#### Source extract
Making Tax Digital for Income Tax Self Assessment (MTD ITSA) marks a significant change in how self-employed individuals and landlords in the UK manage and report their tax obligations. The initiative, part of HMRC’s broader Making Tax Digital programme, aims to modernise the tax system, making it more efficient and accurate, by requiring digital record keeping and more frequent reporting. While this move has been long in development, the first phase goes live from April 2026 and will affect a substantial number of taxpayers.

What is MTD ITSA?

At its core, MTD ITSA requires those within its scope to keep digital records of all business income and expenditure. These records must include specific details such as the amount, category, and date of each transaction. These details will feed into quarterly submissions to HMRC, summarising income and expenses. These updates are not tax returns as such, but form part of a wider reporting process. Then, at the end of the tax year, individuals must submit a final declaration to confirm the overall income, make any necessary adjustments, and account for other income sources not already reported.

Perhaps the most important technical requirement of MTD ITSA is that all this data must be transmitted digitally. This means information must move between systems using so-called ‘digital links’: manual data entry, copying and pasting, or rekeying data from spreadsheets into software is not permitted under MTD rules. This change is intended to reduce errors and increase efficiency, but it does mean that those affected will need to use compatible software to comply.

Implementation timeline

The implementation will be phased based on income. Those with combined gross trading and property income of:

  • over £50,000: Mandatory from 6 April 2026
  • over £30,000: Mandatory from 6 April 2027
  • over £20,000: Mandatory from 6 April 2028.

The government is currently consulting as to when and if smaller businesses (income below £20,000) will join.

Gross income will be assessed based on the tax return submitted for the year prior to implementation – for example, the 2024/25 return will determine MTD status for 2026.

Exempting and deferring certain groups from MTD

Exemptions exist for individuals without a National Insurance number, certain trustees, and those who are digitally excluded due to age, disability or remoteness.

The following groups will not be required to use MTD for Income Tax (subject to notifying and satisfying HMRC that they are exempt):

  • customers who have a Power of Attorney
  • non-UK resident foreign entertainers and sportspeople who have no other income sources that count as qualifying income for MTD
  • customers for whom HMRC cannot provide a digital service.

In order to prioritise successful delivery of MTD, the following groups will not be currently required to join MTD:

  • ministers of religion 
  • Lloyd’s Underwriters
  • recipients of the Married Couples’ Allowance 
  • recipients of the Blind Persons’ Allowance. 

Additionally, individuals who are required to submit information using the SA109 schedule will not need to comply with MTD until April 2027. HMRC is working with stakeholders to finalise the design of a one-year deferral for this group. This extra time is intended to allow for the integration of the government’s forthcoming changes to the taxation of non-UK domiciled individuals into the MTD framework.

The process for applying for exemption is not yet finalised but is expected to be confirmed later in the year.

Prepare your practice

In preparation, taxpayers and agents are encouraged to familiarise themselves with the rules and requirements. It’s important to assess which clients will be affected, and when, and also consider if any qualify for exemption.
########
#### Exercise instructions
(1) Copy the rows word for word, starting with the line that contains "You are a GUI" and going on through the line that contains "will [31, 481].".
(2) Write the next part of the passage on Making Tax Digital for Income Tax, picking up after its final sentence.
The passage on Making Tax Digital and the rows have no connection to each other.
#### Source material
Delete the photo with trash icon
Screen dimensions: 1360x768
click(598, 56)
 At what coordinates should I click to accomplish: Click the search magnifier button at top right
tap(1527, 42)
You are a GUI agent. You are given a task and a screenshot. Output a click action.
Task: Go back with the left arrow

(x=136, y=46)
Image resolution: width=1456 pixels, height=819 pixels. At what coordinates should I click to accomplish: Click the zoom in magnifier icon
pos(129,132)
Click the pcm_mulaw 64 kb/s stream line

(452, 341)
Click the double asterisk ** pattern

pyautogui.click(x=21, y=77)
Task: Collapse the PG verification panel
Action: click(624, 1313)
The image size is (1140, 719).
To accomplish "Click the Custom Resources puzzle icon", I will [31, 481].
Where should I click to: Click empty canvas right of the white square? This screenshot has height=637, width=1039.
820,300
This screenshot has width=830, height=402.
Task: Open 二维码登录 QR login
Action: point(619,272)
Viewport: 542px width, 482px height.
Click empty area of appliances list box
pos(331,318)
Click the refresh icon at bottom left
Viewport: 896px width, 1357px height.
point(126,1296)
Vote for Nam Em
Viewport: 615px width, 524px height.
########
#### Solved tasks
(1)
You are a GUI agent. You are given a task and a screenshot. Output a click action.
Task: Go back with the left arrow

(x=136, y=46)
Image resolution: width=1456 pixels, height=819 pixels. At what coordinates should I click to accomplish: Click the zoom in magnifier icon
pos(129,132)
Click the pcm_mulaw 64 kb/s stream line

(452, 341)
Click the double asterisk ** pattern

pyautogui.click(x=21, y=77)
Task: Collapse the PG verification panel
Action: click(624, 1313)
The image size is (1140, 719).
To accomplish "Click the Custom Resources puzzle icon", I will [31, 481].

(2)
Client segmentation will be an important part of practice preparation. Identifying those with income over the relevant thresholds, and whether they are already using digital tools, will help agents understand the level of support each client will require. Some may need only light-touch assistance, such as help with the final year-end declaration, while others may need comprehensive support with record keeping, quarterly submissions, and software use.

A key part of the transition will involve encouraging clients to improve their record keeping habits. Moving clients from paper to digital – even if that means starting with simple spreadsheets – will ease the eventual shift to full digital compliance.

It is also advisable for clients to separate their business and personal finances by using a dedicated business bank account. Many software options support bank feeds, simplifying the import and categorisation of transactions and reducing the chance of missed or misreported items. However, users need to be careful to avoid duplicate entries – for example, if both bank transactions and supplier invoices are entered without matching them properly.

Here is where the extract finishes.